Mothers with young children are less likely to be in the labor force than those with older children. In 2017, the labor force participation rate of married mothers with children under 6 years old was 62.2 percent. That compares with a rate of 73.6 percent for married mothers whose youngest child was 6 to 17 years old. Among mothers of other marital statuses, the labor force participation rate was 71.4 percent for those with children under age 6, compared with 80.2 percent for those whose youngest child was 6 to 17 years old.
Among mothers with children under 3 years old, the participation rate of married mothers was 60.0 percent. This was lower than the rate of mothers with other marital statuses, at 67.5 percent.

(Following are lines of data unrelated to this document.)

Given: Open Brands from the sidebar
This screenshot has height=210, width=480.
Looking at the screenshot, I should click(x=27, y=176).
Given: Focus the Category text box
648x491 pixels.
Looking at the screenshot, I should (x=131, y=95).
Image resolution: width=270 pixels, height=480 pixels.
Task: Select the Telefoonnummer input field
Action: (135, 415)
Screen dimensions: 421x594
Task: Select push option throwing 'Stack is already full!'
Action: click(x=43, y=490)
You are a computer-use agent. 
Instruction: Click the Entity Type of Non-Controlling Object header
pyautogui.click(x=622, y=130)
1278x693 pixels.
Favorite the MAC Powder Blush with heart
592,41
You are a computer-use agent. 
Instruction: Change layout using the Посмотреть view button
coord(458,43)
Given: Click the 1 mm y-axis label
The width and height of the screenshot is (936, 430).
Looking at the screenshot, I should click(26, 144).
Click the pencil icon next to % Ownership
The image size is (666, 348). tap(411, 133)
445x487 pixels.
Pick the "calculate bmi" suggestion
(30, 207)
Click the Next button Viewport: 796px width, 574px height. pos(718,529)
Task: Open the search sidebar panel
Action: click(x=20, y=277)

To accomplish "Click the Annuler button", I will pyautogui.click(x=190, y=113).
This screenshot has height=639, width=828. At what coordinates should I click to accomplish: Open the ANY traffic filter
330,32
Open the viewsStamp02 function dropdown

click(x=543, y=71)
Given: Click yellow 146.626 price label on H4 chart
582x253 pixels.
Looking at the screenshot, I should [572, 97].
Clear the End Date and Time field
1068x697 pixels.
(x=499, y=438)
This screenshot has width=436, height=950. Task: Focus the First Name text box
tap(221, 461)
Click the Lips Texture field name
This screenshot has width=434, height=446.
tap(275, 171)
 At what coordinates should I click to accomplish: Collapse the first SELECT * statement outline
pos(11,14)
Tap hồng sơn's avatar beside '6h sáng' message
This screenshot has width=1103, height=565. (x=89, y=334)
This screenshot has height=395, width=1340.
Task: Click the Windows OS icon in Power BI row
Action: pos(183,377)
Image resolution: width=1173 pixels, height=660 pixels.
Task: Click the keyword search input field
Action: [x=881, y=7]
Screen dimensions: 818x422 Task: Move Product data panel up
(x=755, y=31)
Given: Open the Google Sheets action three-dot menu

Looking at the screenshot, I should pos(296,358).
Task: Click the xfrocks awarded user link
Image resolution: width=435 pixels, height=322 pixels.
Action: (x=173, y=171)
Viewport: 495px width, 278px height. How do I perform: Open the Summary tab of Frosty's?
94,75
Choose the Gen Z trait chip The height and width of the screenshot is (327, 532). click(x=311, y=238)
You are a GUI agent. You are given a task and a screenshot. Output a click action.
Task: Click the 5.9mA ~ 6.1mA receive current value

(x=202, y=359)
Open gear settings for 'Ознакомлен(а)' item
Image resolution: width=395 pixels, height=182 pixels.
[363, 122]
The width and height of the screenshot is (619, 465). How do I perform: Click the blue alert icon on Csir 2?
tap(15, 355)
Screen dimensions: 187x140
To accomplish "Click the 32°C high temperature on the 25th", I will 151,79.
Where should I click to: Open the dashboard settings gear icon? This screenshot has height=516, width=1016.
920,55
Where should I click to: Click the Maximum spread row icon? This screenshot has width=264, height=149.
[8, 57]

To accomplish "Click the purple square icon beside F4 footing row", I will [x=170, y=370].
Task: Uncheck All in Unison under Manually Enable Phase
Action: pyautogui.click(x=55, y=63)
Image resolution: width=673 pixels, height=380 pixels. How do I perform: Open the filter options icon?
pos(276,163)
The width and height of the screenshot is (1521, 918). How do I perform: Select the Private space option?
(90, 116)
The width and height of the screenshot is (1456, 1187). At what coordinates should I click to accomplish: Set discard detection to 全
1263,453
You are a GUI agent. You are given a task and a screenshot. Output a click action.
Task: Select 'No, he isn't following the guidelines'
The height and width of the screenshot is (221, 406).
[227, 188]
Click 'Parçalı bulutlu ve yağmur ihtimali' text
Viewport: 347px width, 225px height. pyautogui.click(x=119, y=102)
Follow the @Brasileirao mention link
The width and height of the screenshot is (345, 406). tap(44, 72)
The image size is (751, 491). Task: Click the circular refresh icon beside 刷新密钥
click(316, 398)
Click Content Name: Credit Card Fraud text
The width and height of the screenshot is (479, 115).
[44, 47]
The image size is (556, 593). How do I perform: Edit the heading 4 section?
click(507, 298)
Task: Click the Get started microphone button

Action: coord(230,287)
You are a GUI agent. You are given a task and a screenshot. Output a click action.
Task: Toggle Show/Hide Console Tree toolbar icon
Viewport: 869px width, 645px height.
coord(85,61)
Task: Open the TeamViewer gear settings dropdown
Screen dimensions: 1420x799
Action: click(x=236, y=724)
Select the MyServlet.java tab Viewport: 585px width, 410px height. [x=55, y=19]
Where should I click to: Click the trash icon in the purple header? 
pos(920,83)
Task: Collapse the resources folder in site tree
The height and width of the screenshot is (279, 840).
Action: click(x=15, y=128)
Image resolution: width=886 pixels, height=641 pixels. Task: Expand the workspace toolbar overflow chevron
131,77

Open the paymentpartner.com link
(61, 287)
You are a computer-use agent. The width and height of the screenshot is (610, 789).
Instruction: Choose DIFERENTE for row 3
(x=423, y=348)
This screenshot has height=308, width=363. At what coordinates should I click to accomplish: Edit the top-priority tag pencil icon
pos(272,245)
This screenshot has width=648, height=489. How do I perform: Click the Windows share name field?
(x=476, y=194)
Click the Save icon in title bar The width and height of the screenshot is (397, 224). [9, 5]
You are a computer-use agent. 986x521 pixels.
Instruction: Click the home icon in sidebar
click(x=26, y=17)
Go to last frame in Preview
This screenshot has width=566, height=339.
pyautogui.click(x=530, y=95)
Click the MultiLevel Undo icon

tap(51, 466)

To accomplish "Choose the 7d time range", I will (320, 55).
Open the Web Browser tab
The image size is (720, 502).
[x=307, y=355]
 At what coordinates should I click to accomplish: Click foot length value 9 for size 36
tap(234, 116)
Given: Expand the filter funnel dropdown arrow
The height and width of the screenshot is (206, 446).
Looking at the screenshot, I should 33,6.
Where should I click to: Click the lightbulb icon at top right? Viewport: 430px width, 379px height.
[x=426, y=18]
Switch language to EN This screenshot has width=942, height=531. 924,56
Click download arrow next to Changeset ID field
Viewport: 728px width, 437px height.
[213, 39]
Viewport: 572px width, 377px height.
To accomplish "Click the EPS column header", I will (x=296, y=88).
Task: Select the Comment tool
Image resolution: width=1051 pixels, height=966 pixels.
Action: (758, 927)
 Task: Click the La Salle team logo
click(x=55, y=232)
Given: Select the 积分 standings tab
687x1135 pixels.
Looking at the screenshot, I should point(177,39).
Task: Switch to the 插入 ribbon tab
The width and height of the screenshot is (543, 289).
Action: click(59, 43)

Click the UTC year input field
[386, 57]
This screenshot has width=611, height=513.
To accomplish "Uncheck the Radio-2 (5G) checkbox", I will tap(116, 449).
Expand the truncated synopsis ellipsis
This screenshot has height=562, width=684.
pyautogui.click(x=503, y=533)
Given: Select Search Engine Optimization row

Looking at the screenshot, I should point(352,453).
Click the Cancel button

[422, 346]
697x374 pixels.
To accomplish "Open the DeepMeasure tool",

These data are from the Current Population Survey. For more information, see "Employment Characteristics of Families — 2017" (HTML) (PDF). Married, spouse present, includes people in opposite-sex married couples only. Other marital statuses include people who were never married or who were widowed, divorced, separated, married with an absent spouse, or in same-sex marriages. Children are sons, daughters, step-children, or adopted children living in the household who are under 18 years old. Not included are nieces, nephews, grandchildren, other related and unrelated children, and children not living in the household.